#### Work task:
Copy out again, unchanged, the listing below from the line that has "Screen dimensions: 1280x720" through the line that has "The height and width of the screenshot is (588, 1366).".

* * * * * * *

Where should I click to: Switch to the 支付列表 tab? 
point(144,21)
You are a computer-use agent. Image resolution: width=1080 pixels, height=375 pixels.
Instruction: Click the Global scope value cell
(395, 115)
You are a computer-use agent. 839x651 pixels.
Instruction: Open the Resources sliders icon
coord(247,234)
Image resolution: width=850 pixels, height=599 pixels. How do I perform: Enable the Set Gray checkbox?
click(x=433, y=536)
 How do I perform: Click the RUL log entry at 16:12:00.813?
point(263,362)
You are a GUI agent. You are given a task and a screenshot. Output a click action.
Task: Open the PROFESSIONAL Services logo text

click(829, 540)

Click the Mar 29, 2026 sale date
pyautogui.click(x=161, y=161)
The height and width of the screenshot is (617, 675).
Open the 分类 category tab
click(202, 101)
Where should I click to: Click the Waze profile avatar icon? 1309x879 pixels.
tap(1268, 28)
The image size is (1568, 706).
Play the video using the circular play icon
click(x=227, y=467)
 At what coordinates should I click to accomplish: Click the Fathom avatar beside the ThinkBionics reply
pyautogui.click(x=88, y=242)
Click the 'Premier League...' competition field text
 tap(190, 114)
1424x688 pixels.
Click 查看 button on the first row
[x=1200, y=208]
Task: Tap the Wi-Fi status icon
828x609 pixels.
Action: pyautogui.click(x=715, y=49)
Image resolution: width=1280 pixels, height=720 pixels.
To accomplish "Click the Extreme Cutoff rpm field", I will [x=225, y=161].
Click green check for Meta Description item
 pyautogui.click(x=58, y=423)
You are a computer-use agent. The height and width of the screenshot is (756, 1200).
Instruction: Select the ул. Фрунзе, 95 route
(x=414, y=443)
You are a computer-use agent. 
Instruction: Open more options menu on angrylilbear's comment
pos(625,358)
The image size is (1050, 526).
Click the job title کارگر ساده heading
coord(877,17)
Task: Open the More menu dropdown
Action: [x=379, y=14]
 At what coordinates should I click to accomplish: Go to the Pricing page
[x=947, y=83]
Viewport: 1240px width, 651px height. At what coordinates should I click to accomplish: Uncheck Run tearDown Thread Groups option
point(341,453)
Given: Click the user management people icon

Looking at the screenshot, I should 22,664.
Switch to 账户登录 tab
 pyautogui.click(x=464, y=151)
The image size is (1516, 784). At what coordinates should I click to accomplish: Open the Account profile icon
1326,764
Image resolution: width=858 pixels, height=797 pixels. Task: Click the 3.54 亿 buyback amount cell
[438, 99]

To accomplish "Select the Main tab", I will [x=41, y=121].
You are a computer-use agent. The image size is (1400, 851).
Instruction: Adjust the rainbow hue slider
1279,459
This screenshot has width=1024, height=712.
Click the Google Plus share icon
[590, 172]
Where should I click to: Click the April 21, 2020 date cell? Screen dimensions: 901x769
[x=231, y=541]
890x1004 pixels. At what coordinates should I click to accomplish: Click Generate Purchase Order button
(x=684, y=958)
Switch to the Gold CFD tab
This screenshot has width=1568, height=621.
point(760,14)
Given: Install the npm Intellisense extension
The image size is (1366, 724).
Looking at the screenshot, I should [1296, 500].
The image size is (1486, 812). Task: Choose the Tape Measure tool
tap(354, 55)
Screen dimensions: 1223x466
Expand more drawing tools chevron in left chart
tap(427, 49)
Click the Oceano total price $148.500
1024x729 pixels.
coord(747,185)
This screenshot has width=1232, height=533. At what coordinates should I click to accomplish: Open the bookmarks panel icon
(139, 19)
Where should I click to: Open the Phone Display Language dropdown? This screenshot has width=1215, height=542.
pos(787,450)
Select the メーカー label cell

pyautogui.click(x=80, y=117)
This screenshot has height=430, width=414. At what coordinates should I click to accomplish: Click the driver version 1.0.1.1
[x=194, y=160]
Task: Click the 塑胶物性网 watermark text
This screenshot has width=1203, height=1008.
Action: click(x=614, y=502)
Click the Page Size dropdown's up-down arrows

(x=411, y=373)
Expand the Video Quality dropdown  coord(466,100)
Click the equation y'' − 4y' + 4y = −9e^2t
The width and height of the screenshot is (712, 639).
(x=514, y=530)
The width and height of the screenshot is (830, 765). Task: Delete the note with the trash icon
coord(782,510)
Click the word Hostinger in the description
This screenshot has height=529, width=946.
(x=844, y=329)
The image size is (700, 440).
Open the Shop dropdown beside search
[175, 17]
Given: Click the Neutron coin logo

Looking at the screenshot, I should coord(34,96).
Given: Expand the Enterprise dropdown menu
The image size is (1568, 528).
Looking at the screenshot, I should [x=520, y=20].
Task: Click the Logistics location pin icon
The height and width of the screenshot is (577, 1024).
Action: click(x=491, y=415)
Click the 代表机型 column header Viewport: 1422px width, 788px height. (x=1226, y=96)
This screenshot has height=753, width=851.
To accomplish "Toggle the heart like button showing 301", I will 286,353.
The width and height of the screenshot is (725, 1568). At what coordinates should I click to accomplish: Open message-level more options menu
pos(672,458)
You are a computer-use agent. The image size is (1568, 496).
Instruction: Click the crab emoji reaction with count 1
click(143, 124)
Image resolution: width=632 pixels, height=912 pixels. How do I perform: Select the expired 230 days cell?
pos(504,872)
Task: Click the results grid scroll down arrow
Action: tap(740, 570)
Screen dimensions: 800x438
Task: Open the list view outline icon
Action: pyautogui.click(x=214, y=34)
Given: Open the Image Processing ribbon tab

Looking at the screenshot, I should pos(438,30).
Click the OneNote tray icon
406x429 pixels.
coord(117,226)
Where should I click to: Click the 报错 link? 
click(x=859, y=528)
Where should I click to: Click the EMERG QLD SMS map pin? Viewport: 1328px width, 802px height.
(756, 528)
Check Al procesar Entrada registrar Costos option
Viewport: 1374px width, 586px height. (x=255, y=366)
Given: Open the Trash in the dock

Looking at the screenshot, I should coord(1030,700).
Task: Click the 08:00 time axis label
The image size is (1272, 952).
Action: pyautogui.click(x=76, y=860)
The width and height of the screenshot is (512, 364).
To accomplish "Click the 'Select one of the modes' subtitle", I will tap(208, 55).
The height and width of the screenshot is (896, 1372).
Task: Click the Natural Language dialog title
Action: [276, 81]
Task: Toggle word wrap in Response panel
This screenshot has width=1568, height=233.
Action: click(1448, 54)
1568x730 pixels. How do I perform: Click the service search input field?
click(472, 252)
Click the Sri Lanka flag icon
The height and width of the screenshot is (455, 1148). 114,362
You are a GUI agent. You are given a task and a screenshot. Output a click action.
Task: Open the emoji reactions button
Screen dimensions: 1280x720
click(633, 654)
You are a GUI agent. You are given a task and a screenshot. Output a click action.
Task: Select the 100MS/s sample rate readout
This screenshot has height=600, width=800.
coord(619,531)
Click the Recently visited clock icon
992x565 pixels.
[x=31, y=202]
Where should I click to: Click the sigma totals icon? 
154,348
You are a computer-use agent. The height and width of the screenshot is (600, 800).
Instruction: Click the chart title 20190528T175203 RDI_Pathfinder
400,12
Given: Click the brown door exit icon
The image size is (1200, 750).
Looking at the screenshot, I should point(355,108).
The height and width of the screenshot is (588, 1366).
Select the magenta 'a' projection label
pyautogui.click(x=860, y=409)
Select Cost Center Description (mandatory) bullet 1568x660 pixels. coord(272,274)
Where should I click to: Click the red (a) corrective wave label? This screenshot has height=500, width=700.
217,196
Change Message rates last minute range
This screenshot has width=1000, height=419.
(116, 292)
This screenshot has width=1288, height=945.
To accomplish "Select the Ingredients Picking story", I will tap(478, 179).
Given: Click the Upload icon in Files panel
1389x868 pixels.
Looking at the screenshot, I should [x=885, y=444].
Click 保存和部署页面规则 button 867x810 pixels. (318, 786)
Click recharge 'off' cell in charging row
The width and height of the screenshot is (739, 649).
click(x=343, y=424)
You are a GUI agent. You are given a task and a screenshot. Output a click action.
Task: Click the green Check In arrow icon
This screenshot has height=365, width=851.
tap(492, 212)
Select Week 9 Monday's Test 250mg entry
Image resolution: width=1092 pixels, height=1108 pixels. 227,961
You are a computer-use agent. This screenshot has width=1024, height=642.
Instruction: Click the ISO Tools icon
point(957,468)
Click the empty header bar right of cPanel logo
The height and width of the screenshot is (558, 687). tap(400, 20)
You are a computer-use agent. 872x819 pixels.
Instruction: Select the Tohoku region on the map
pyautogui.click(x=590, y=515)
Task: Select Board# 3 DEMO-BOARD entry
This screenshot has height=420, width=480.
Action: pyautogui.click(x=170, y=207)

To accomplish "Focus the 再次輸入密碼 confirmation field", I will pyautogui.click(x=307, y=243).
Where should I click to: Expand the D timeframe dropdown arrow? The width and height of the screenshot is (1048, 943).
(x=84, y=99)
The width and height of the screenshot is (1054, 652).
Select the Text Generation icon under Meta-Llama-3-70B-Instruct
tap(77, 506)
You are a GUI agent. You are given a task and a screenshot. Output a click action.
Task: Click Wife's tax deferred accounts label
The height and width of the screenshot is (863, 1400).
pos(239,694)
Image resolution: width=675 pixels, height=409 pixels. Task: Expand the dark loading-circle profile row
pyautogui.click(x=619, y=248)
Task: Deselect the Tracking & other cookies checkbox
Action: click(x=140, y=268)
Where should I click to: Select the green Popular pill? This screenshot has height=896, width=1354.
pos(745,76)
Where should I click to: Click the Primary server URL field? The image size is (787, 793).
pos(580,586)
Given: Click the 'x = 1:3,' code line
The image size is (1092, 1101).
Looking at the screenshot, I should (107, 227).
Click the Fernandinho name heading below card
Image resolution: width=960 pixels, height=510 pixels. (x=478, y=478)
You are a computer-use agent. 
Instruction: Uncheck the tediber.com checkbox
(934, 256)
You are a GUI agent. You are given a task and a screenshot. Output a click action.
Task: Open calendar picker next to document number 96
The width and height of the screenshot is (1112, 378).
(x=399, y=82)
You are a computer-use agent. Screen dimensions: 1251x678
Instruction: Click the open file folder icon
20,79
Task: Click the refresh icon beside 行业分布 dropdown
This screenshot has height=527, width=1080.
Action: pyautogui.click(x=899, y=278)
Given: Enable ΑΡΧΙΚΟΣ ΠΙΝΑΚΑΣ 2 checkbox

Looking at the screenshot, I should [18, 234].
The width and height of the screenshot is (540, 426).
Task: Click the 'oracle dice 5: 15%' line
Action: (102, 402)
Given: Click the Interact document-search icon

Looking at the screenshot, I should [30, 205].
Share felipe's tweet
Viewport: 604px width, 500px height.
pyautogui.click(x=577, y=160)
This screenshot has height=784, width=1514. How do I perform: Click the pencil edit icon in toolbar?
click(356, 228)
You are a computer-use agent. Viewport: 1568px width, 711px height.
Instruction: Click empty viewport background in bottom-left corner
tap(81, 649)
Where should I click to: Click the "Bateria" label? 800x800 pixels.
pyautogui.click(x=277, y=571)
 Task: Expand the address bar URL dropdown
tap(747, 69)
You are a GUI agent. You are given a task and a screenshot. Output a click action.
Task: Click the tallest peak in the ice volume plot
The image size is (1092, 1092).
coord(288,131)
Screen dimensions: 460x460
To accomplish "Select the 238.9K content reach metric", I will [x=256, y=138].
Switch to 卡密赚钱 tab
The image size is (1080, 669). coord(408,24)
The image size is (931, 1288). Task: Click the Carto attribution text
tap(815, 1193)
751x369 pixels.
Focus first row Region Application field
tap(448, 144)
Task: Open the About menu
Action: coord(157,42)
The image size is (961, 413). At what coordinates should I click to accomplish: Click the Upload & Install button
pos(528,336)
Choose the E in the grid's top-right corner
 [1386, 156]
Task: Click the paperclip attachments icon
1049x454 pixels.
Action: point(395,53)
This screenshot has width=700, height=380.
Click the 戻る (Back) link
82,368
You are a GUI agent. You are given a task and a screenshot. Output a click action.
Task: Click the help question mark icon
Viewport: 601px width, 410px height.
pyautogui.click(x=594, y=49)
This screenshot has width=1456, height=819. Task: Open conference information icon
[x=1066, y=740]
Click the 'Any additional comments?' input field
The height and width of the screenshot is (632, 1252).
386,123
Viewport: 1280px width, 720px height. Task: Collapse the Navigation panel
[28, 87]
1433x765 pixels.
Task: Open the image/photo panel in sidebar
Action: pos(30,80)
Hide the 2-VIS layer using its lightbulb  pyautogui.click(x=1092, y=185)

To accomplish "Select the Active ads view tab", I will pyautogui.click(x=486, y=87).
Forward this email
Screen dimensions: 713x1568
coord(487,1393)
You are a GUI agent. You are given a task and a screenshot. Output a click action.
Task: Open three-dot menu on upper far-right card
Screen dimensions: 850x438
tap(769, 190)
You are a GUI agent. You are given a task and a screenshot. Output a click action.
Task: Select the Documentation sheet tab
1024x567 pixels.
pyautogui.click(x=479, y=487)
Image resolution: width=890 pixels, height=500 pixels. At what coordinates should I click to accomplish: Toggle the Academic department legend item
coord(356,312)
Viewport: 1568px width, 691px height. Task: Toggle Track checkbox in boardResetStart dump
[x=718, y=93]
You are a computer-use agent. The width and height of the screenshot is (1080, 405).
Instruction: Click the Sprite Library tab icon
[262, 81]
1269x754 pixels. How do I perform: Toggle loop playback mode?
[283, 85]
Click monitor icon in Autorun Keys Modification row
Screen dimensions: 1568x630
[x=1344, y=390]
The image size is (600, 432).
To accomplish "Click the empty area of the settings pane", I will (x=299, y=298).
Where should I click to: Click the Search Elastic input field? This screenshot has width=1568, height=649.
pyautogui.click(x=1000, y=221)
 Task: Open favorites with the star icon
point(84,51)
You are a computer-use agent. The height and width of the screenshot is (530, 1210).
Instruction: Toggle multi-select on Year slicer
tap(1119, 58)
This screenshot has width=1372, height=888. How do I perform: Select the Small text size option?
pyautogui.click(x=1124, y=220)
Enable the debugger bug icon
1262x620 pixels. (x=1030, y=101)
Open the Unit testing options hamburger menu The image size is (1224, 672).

* * * * * * *

#### Exercise solution:
Screen dimensions: 1280x720
click(633, 654)
You are a GUI agent. You are given a task and a screenshot. Output a click action.
Task: Select the 100MS/s sample rate readout
This screenshot has height=600, width=800.
coord(619,531)
Click the Recently visited clock icon
992x565 pixels.
[x=31, y=202]
Where should I click to: Click the sigma totals icon? 
154,348
You are a computer-use agent. The height and width of the screenshot is (600, 800).
Instruction: Click the chart title 20190528T175203 RDI_Pathfinder
400,12
Given: Click the brown door exit icon
The image size is (1200, 750).
Looking at the screenshot, I should point(355,108).
The height and width of the screenshot is (588, 1366).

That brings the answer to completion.